L’arrivée de Meghan Markle dans la vie du prince Harry et leur union, ont encore plus clivé les deux couples aux yeux de l’opinion publique. C’était sans imaginer le départ des Sussex du clan Windsor.

Pendant la pandémie, William et Kate confinés avec leurs enfants dans leur résidence de Anmer Hall dans le Norfolk, se sont adaptés rapidement à la situation, multipliant les vidéoconférences avec personnel soignant, avec les pays du Commonwealth, avec le tissu associatif et avec les partenaires de leur fondation pour la santé mentale au sein de laquelle le prince Harry était initialement aussi impliqué.

Au fil des mois, l’image du couple a très positivement évolué, surtout lorsque les petits princes faisaient en plus une apparition même furtive.

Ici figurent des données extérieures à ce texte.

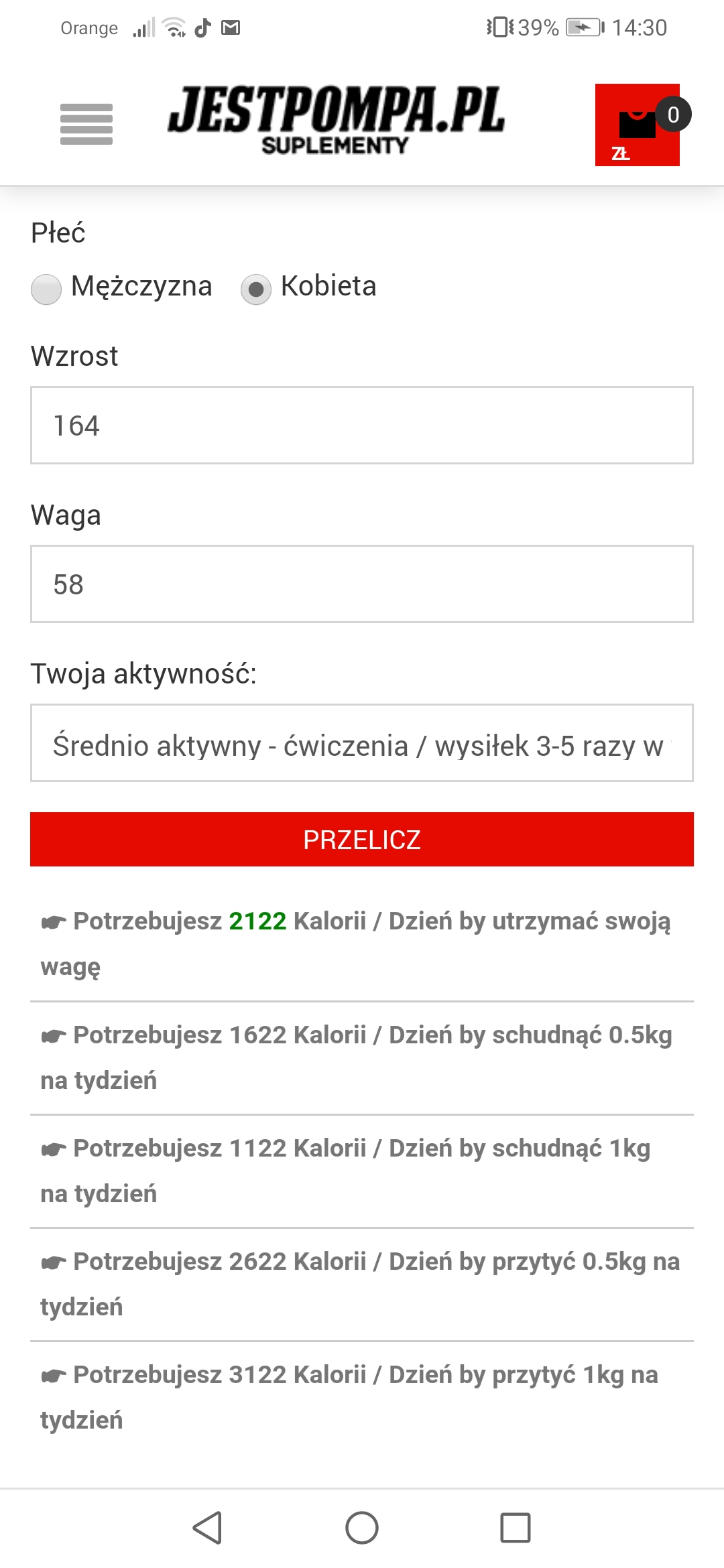Tap the mail notification icon

pyautogui.click(x=231, y=27)
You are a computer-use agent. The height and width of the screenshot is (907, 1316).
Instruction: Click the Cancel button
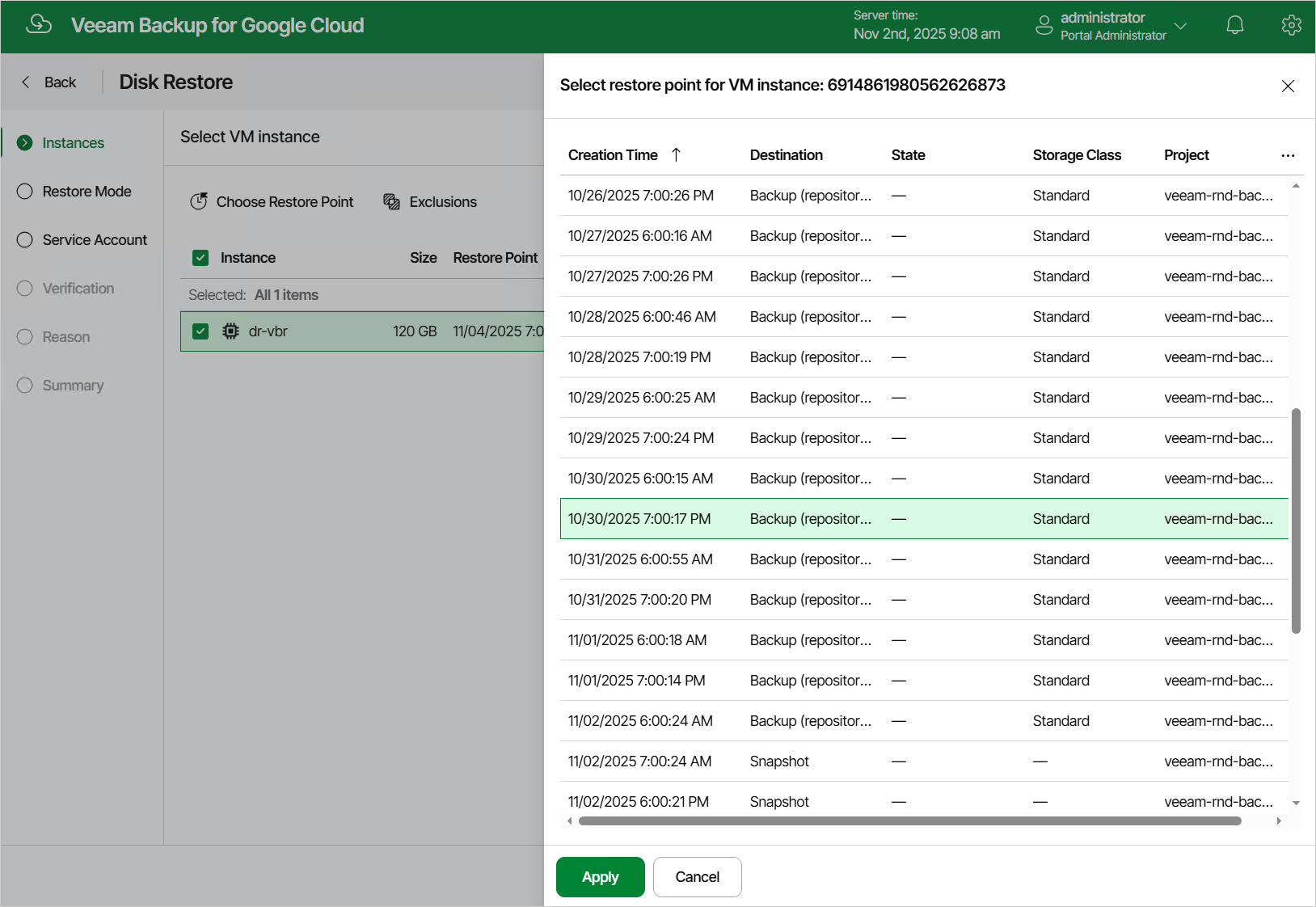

William (38 ans) s’est vraiment révélé. On le savait très investi auprès des vétérans de l’armée comme son frère et dans la Royal Foundation mais on lui connaissait moins cette facette environnementaliste.

Ces derniers jours après avoir diffusé une charmante vidéo de sa rencontre avec Sir David Attenborough, lui-même questionné successivement par George, Charlotte (qui explique aimer les araignées) et Louis dont on a entendu la petite voix pour la première fois, le prince William a annoncé la création du Prix Earthshot doté de 55 millions € sur une période de 10 ans (nombre d’années estimé pour pouvoir encore inverser la tendance) et qui récompensera à terme 50 projets de solutions environnementales. Les lauréats seront aussi bien des scientifiques, des militants engagés, des entreprises, des villes, des gouvernements,…

Cinq thématiques ont été retenues : soigner notre climat, protéger et restaurer la nature, construire un monde sans déchets, purifier notre air et raviver nos océans.

Ce prix se veut le plus prestigieux de l’Histoire en matière d’environnement. Un comité d’accompagnement (11 membres) a aussi été créé. En font déjà partie la reine Rania de Jordanie, la chanteuse Shakira, le footballeur brésilien Dani Alves, l’actrice Cate Blanchet et Sir David Attenborough.

Les prises de position du prince qui dit souhaiter marcher sur les traces de son grand-père le duc d’Edimbourg qui fut président du WWF et de son père le prince Charles qui fut un précurseur dans le domaine, ont été saluées très positivement dans le pays.

Pendant ce temps de l’autre côté de l’Atlantique, Harry et Meghan continuent à se mobiliser pour les minorités, l’égalité des genres et le vote pour les élections présidentielles américaines par le biais de différentes interventions par vidéo, qui ne trouvent définitivement plus d’écho au royaume de sa Très Gracieuse Majesté.